*** Opening of Records for this task ***

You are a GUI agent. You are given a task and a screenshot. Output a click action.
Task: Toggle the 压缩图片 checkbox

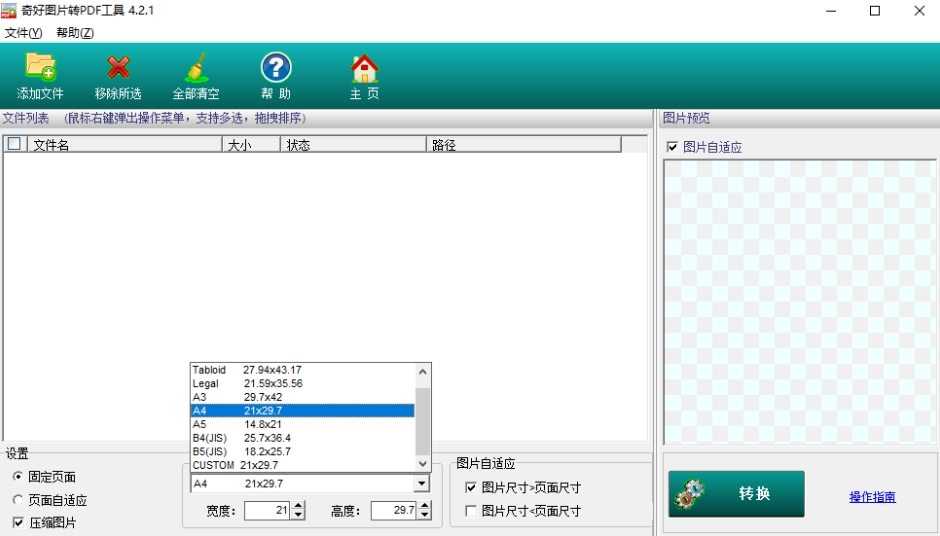click(18, 523)
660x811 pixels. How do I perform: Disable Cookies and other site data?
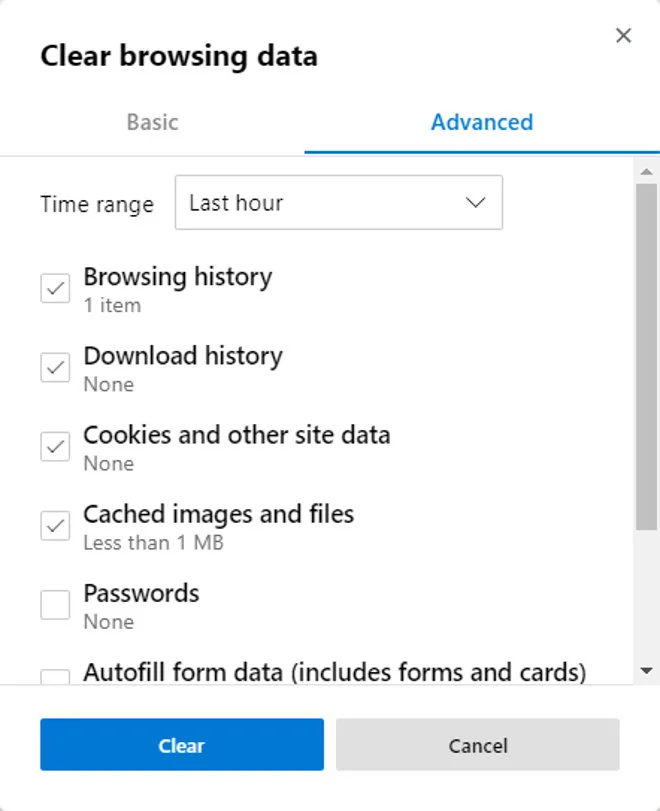55,447
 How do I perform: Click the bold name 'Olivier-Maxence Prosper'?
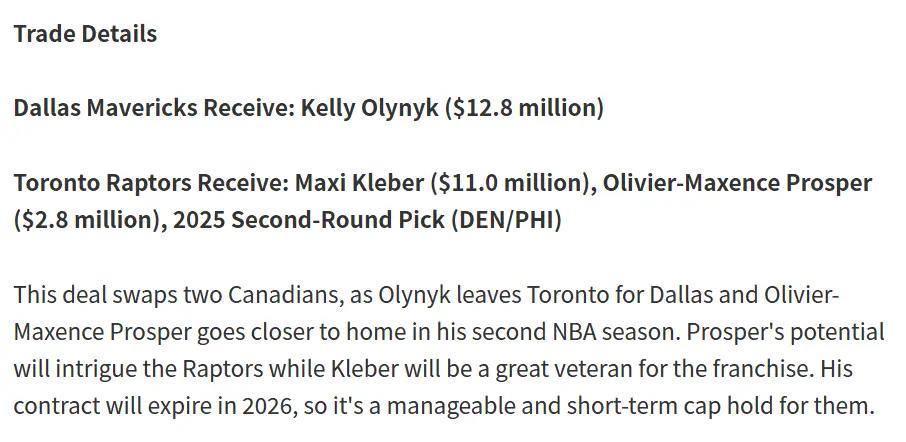pos(738,183)
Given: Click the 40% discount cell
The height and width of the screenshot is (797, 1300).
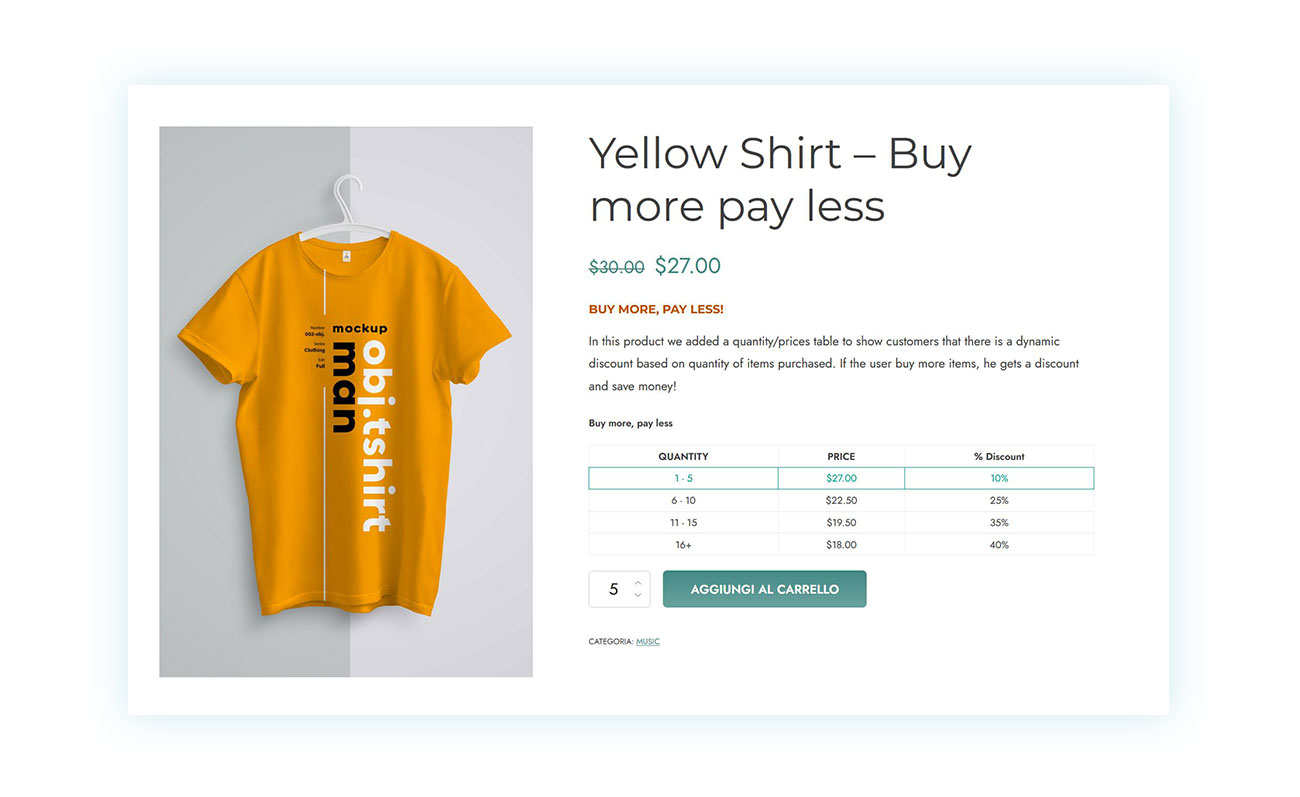Looking at the screenshot, I should [999, 545].
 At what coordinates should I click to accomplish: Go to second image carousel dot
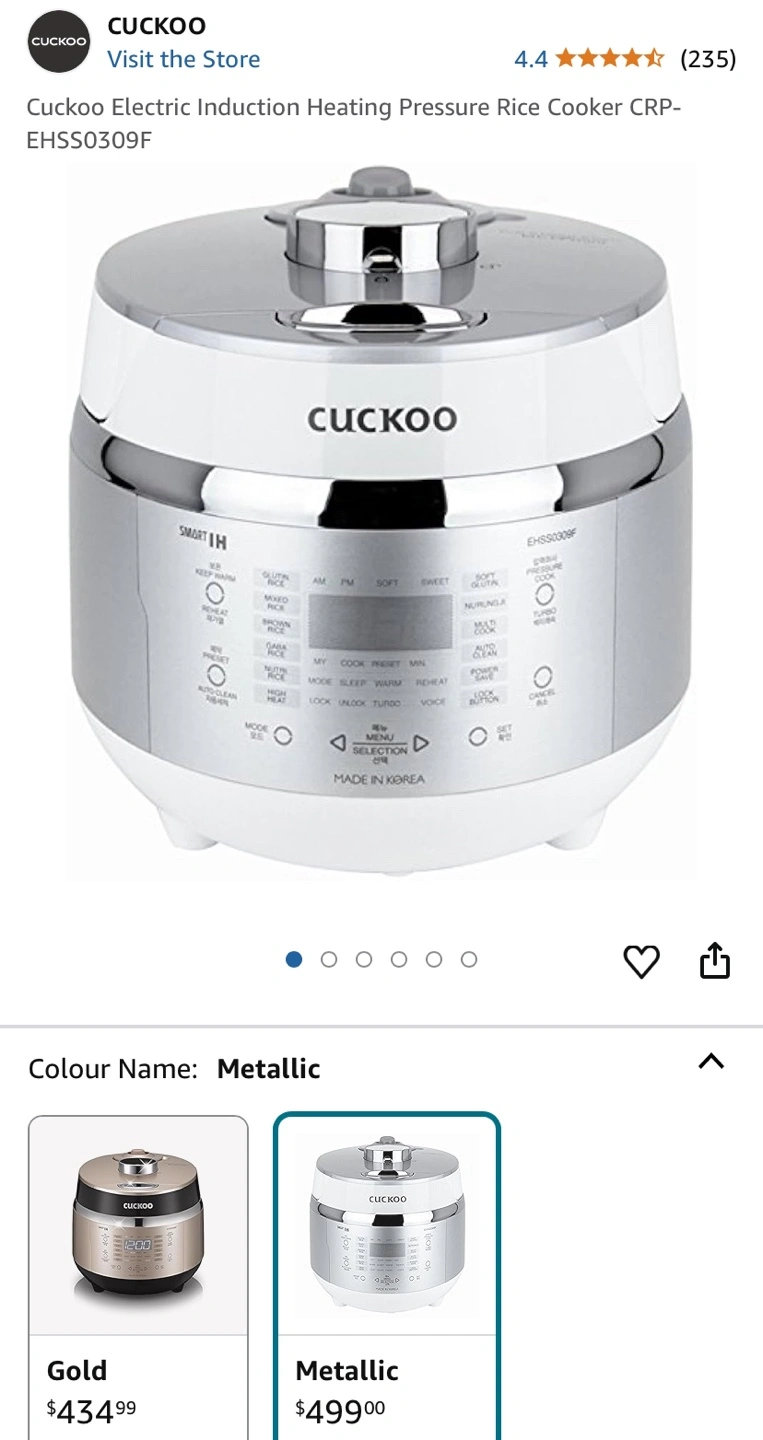pos(329,959)
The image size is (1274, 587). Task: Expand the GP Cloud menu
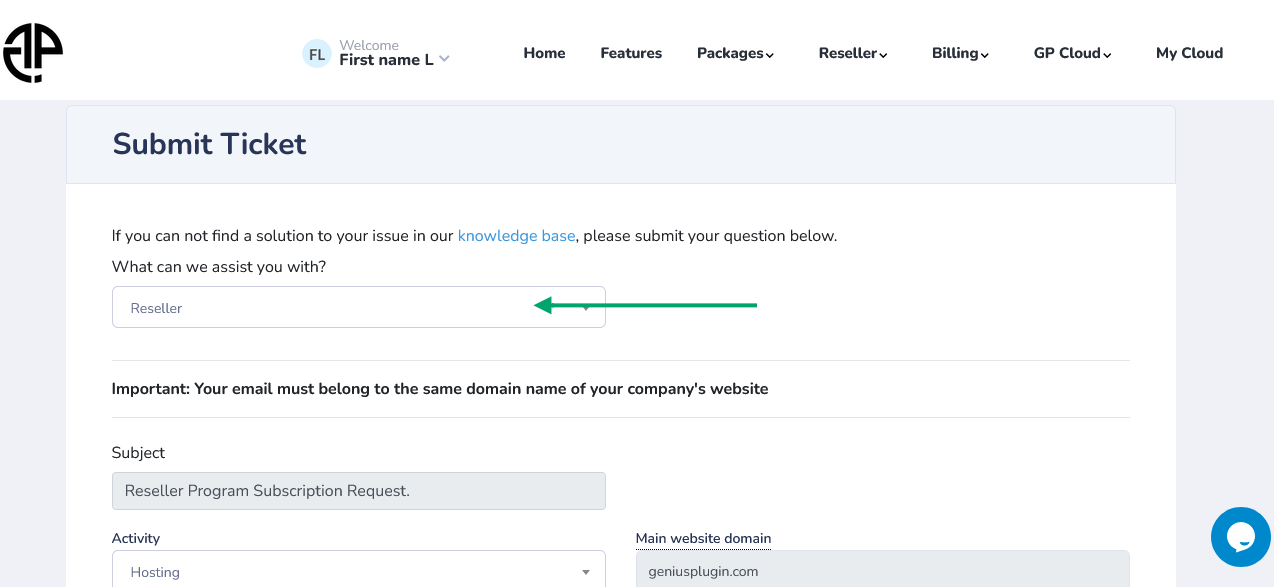1073,53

*** Close of Records for this task ***

Exercise directions. What the task needs is the material above repeated exactly, pictures excepted.

Task output.
You are a GUI agent. You are given a task and a screenshot. Output a click action.
Task: Toggle the 压缩图片 checkbox

click(18, 523)
660x811 pixels. How do I perform: Disable Cookies and other site data?
55,447
 How do I perform: Click the bold name 'Olivier-Maxence Prosper'?
pos(738,183)
Given: Click the 40% discount cell
The height and width of the screenshot is (797, 1300).
Looking at the screenshot, I should [999, 545].
 At what coordinates should I click to accomplish: Go to second image carousel dot
pos(329,959)
The image size is (1274, 587). Task: Expand the GP Cloud menu
1073,53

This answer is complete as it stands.